Tja, leider hat das auch nix gebracht   :Confused: 

Auch wenn ich diese Ordner verschiebe/lösche bringt das keine änderung, ich bekomme immernoch die gleichen Fehler und kann keine User anlegen ...

Schade, aber wie es aussieht kann mir leider niemand hier helfen, bzw. weiß niemand wo der Fehler hier liegt und wie man ihn beseitigt .....

Also hat vielleicht doch noch wer eine Idee? Immerhin bin ich ja genau nach dem gentoo-Wiki-Howto vorgegangen und ich kann doch net der einzige sein mit einem Samba-(LDAP)-PDC??

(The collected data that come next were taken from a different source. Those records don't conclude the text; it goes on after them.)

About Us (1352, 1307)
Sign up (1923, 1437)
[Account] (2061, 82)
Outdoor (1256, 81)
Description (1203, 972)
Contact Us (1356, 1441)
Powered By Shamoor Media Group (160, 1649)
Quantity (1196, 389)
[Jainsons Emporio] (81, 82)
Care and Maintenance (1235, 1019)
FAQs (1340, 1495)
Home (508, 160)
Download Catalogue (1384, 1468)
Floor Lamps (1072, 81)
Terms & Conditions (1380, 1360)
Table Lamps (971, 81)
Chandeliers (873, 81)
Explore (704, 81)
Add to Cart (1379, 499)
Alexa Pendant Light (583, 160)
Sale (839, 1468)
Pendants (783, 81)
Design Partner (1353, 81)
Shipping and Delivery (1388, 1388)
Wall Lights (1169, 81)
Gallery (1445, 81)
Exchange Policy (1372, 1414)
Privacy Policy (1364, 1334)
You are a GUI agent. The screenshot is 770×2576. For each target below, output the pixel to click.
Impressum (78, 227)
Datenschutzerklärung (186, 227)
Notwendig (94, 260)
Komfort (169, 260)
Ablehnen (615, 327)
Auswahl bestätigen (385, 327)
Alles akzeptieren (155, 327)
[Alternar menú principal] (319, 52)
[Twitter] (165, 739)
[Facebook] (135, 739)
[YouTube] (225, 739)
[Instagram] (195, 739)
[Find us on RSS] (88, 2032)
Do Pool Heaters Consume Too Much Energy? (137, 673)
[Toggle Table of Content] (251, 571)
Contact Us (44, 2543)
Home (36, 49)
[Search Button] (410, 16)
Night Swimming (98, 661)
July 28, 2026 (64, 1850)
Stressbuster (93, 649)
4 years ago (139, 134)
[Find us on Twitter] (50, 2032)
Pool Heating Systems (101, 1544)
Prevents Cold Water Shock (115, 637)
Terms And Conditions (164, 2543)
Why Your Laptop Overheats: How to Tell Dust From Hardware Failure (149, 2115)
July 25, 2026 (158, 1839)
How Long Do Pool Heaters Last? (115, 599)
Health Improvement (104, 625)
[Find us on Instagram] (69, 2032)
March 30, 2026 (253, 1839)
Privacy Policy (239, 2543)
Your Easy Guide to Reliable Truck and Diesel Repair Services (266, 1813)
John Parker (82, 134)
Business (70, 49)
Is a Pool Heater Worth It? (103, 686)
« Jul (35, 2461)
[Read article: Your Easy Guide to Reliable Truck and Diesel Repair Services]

Und wenn wirklich keiner mehr Rat weiß, hmm, dann ist das zwar sehr schlecht, aber leider nicht zu ändern ...

Vielleicht kann mir ja noch jemanden ne Seite sagen mit einem guten HowTo zu dem Thema oder allgemeinen infos zu LDAP, und zwar so das auch ein Anfänger das versteht ...

Ich bin euch schonmal im Vorraus dankbar ...

----------

## dmaus

@Gucky_der_Mausbiber: 

Ich habe morgen (Di, 13.02.07) ein Date mit meinem Samba-LDAP-PDC und schau mir mal dein Problem genauer an.

----------

## Gucky_der_Mausbiber

dafür wäre ich dir echt super dankbar ...    :Smile: 

----------

## dmaus

So, habe gerade dein Konfigurationsdateien mit meinen verglichen und konnte diesbezüglich nichts feststellen. Bei der Einrichtung meines PDCs bin ich übrigens auch genau nach dem HowTo vorgegangen.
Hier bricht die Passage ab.